The International Business Times reports that pharma companies have been amongst the former Secretary of State’s largest financial supporters, beginning in 2008, when Clinton was among the top three biggest recipients of campaign cash from pharmaceutical-related companies.
This, according to data from the Center for Responsive Politics, which claims she received $738,000 from employees of pharmaceutical manufacturers and companies classified as ‘Pharmaceuticals/Health Products’, and over $1.2 million from the insurance industry including health insurance companies.

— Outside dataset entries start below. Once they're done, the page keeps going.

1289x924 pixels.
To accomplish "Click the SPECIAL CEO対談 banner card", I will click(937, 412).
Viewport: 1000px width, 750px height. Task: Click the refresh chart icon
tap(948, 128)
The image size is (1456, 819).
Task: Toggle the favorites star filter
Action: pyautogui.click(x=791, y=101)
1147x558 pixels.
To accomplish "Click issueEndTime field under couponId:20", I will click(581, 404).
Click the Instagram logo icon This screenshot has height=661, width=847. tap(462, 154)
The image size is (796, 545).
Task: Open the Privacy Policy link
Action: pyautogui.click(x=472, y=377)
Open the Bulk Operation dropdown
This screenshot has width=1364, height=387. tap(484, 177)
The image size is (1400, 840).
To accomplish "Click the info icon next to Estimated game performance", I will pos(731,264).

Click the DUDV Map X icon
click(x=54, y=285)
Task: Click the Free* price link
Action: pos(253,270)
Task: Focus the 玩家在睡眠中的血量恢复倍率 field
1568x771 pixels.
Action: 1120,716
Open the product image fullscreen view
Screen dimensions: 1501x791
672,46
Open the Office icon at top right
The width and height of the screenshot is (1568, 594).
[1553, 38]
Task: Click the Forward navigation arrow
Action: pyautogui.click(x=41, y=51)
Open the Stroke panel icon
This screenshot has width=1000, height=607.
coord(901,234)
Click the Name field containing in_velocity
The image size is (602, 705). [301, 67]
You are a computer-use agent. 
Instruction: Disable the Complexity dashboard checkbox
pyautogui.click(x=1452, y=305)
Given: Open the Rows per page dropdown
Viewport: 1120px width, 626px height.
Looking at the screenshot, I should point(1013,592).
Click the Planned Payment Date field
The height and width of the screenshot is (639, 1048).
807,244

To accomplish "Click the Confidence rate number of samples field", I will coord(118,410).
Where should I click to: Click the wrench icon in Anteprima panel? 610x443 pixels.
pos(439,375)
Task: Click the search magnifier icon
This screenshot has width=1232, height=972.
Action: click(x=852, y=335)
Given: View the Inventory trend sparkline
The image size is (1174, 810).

In addition, Clinton, her husband-former president Bill and their charity The Clinton Foundation have all benefited in monetary terms from their relationship with pharmaceutical and insurance companies.
Bill Clinton received $200,000 for a speech in 2011 from the Pharmaceutical Research and Manufacturers of America (PhRMA), which at the time was lobbying the State Department led by his wife on the Trans-Pacific Partnership. The deal has since been agreed and promises stronger patent protection for companies.
As secretary of state – a post she left in 2013 – Clinton was an advocate of the Trans-Pacific Partnership, although she stated last week that she was now opposed to the deal, saying “as of today, I am not in favour of what I have learned about it.”
In 2014, Hilary Clinton was paid a quarter of a million dollars by the Drug Chemical and Associated Technologies Association- whose members include large pharmaceutical companies- for a speech. Additionally, The Clinton Foundation has received up to $5 million in donations from Pfizer and Procter & Gamble, and from health insurers Humana and Blue Cross Blue Shield of North Carolina, some of which were made as recently as this year.